### THE INPUT

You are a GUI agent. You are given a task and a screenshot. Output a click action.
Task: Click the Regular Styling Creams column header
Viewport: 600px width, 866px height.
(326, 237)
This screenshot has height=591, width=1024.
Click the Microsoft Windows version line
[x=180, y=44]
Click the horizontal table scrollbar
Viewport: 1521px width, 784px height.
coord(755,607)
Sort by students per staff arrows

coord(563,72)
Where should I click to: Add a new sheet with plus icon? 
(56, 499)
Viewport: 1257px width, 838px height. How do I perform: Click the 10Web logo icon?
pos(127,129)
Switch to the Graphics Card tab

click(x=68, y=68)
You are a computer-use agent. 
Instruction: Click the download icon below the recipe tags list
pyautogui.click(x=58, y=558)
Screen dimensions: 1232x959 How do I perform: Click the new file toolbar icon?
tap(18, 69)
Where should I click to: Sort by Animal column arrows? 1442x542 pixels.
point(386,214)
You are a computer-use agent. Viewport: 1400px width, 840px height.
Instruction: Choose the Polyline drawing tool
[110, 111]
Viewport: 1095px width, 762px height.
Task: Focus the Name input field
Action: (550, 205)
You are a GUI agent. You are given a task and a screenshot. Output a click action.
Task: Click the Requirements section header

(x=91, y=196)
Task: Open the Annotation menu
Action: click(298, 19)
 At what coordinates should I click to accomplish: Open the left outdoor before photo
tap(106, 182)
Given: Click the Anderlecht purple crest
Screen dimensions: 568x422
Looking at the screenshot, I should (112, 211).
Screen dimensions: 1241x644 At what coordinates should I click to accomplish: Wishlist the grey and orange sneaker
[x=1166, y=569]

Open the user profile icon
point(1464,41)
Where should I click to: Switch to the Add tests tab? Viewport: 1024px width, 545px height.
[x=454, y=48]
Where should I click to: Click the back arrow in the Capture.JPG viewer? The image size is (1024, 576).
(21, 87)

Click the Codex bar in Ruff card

######

Gather every line from the listing above that contains the word "screenshot" and copy each one in full.

You are a GUI agent. You are given a task and a screenshot. Output a click action.
This screenshot has height=591, width=1024.
You are a GUI agent. You are given a task and a screenshot. Output a click action.
Looking at the screenshot, I should (112, 211).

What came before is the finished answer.